Elucidation of the role of mitochondria in plant Fe homeostasis is a challenging issue (Vigani et al., 2013a). Despite the fact that mitochondria are strongly affected by Fe deficiency, they in fact display a high level of functional flexibility, which allows them to guarantee cell viability under Fe shortage (Vigani, 2012).
The present work confirms the localization of the ferritin in mitochondria of cucumber roots, as already observed in Arabidopsis and pea (Zancani et al., 2004; Tarantino et al., 2010a,b); its abundance is strictly dependent on the total Fe content in mitochondria which, in turn, is dependent on the availability of Fe in the growth medium.
A unique mRNA transcribed from LOC101221012 cucumber gene, coding for the ferritin protein named alternatively Csa5M215130 or XP_004163524 by two different sequencing consortia (Li et al., 2011; Wóycicki et al., 2011) has been identified in Fe-excess cucumber roots and leaves; moreover, such mRNA is 100% identical to the primary transcript of the ferritin gene named Cucsa144440 in the Phytozome hub (Goodstein et al., 2012). Results in the present work show that a single Fe-dependent ferritin isoform, named Csa5M215130/XP_004163524 accumulates in cucumber roots. Since no other transcripts are detected in green leaves of Fe-excess cucumber plants, such ferritin protein is most probably dual- targeted to both chloroplasts and mitochondria and represents an example of the so-called “ambiguous targeting” (Peeters and Small, 2001; Carrie and Small, 2013).

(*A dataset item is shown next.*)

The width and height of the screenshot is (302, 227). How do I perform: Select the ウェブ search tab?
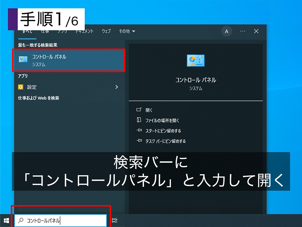[x=106, y=31]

The presence, in LOC101221012/Cucsa144440 gene promoter ferritin, of an IDRS-like stretch, is suggestive of a common regulatory mechanism for the Fe-dependent expression of the two ferritin genes in Arabidopsis and in cucumber.
The results shown in the present work strongly suggest that the detected multimer complex is truly the 24-mer ferritin complex Csa5M215130/XP_004163524; indeed, as observed for the monomer, the abundance of the multimer complex is also dependent on the mitochondrial Fe content and results obtained in native gel are consistent with its expected weight (around 600 KDa).
In conclusion, for the first time proof that ferritin is a functional Fe-storage protein in cucumber mitochondria is provided: the 24-mer ferritin complex indeed truly binds Fe(III).
Such results open the way to further investigations about the possible physiological relevance of ferritin as a root protectant against various oxidative stresses which may arise during adverse field conditions.
Conflict of interest statement
The authors declare that the research was conducted in the absence of any commercial or financial relationships that could be construed as a potential conflict of interest.
Acknowledgments
We are grateful to P. Arosio and co-workers for providing recombinant human ferritin and for support during preliminary experiments and to R. B. Klösgen and M. Jakob for providing Toc33. Gianpiero Vigani and Irene Murgia were supported by FIRB 2012 (MIUR, RBFR127WJ9).